* **Dataset content**
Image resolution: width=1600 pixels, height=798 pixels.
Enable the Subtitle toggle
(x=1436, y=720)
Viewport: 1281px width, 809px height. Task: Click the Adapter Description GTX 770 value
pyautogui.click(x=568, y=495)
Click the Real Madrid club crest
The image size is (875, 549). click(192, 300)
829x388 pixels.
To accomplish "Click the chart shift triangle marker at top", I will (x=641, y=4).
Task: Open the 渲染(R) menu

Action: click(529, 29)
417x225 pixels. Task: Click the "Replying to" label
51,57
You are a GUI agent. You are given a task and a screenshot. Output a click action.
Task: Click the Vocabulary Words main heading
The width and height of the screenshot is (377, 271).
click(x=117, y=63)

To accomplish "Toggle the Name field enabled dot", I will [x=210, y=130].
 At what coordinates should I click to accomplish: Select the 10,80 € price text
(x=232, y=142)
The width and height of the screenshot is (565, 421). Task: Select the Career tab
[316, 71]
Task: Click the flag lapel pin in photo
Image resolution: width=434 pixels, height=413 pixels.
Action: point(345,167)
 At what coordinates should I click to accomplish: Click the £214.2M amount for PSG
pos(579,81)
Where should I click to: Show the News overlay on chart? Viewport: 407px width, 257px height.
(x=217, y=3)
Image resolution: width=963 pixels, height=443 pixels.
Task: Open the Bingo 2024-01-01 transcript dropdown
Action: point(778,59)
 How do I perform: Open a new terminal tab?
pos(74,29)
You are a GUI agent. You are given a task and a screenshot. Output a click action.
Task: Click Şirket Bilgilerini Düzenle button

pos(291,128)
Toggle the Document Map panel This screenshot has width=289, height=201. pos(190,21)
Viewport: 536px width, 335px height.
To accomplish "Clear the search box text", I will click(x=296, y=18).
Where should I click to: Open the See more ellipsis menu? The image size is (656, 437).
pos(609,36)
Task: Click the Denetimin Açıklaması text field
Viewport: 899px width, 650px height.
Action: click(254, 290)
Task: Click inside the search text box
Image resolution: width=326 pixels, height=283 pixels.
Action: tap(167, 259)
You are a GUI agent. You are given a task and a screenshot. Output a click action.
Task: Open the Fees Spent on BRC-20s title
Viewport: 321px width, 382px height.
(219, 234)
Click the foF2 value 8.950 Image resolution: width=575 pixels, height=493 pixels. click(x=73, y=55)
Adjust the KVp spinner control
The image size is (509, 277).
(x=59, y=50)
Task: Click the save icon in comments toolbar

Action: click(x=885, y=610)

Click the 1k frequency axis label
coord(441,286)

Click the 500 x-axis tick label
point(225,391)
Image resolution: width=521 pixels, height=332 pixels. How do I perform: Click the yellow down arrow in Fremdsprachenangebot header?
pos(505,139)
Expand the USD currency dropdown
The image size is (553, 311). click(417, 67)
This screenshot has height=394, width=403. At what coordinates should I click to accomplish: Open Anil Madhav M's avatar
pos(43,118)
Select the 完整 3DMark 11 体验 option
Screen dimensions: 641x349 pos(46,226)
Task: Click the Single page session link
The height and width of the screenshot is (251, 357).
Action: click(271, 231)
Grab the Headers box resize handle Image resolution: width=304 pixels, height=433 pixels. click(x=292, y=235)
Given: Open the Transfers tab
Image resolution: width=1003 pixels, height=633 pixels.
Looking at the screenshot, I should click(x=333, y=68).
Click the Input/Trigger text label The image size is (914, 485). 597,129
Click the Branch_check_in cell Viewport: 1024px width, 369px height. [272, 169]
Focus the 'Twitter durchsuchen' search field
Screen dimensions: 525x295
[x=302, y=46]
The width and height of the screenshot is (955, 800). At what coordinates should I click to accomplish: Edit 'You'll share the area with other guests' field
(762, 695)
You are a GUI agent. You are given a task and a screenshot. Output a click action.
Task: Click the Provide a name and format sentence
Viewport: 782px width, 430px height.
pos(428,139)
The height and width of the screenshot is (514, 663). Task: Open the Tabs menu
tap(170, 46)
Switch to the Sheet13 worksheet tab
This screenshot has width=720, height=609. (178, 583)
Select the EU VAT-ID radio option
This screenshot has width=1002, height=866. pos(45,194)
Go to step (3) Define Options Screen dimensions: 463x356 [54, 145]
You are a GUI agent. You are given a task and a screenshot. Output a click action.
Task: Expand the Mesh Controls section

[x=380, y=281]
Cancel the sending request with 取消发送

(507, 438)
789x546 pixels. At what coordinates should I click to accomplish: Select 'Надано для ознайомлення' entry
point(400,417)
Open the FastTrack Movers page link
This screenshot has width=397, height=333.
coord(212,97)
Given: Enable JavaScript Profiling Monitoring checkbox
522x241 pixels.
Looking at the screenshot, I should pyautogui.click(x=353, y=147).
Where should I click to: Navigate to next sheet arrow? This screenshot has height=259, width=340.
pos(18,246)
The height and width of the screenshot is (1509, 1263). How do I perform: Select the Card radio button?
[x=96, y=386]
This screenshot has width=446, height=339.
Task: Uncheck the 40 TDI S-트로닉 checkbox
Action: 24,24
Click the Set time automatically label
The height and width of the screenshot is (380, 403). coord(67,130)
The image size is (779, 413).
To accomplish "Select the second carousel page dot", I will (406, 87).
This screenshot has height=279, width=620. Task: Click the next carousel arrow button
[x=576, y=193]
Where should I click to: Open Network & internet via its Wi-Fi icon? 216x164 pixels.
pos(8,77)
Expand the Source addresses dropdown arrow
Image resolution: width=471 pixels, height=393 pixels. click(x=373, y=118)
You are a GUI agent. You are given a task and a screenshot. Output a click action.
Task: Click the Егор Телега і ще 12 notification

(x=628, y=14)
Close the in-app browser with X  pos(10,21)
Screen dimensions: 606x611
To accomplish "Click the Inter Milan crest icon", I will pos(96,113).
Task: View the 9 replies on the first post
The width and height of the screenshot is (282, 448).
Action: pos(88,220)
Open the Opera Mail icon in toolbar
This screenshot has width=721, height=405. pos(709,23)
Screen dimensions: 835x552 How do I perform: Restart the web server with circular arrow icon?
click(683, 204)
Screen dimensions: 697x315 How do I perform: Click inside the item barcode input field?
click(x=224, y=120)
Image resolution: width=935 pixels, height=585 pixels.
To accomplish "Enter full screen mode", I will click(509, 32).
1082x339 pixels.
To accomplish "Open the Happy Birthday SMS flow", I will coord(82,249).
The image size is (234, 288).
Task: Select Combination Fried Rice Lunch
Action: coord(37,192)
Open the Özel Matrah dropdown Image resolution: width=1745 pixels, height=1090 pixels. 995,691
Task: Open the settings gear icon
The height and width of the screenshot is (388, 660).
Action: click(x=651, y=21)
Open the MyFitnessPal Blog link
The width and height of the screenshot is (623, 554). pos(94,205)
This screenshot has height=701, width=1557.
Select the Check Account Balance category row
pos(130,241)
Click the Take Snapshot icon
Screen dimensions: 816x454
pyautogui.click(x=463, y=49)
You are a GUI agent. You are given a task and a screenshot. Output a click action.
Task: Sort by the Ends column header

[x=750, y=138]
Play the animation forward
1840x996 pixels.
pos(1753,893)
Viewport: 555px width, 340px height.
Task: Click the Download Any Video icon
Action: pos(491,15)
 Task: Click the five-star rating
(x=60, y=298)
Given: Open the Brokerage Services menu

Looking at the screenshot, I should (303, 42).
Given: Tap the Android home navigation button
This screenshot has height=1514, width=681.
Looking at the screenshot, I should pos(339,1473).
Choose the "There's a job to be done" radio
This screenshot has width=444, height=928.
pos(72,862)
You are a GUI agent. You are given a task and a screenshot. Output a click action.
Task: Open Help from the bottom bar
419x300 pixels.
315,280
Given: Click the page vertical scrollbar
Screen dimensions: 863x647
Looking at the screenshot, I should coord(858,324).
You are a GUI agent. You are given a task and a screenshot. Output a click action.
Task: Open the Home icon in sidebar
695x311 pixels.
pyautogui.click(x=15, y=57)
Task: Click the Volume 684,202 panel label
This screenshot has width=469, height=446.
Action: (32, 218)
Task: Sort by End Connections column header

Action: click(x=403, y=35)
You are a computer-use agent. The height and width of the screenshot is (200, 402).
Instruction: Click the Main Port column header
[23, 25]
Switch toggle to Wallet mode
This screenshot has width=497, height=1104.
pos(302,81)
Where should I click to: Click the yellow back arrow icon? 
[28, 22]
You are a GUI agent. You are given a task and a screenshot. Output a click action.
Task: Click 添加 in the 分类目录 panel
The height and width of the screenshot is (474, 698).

* **Directions**
From the listing above, collect each line in which the string "panel" appears.

* **Task answer**
Toggle the Document Map panel This screenshot has width=289, height=201. pos(190,21)
Task: Click the Volume 684,202 panel label
Task: Click 添加 in the 分类目录 panel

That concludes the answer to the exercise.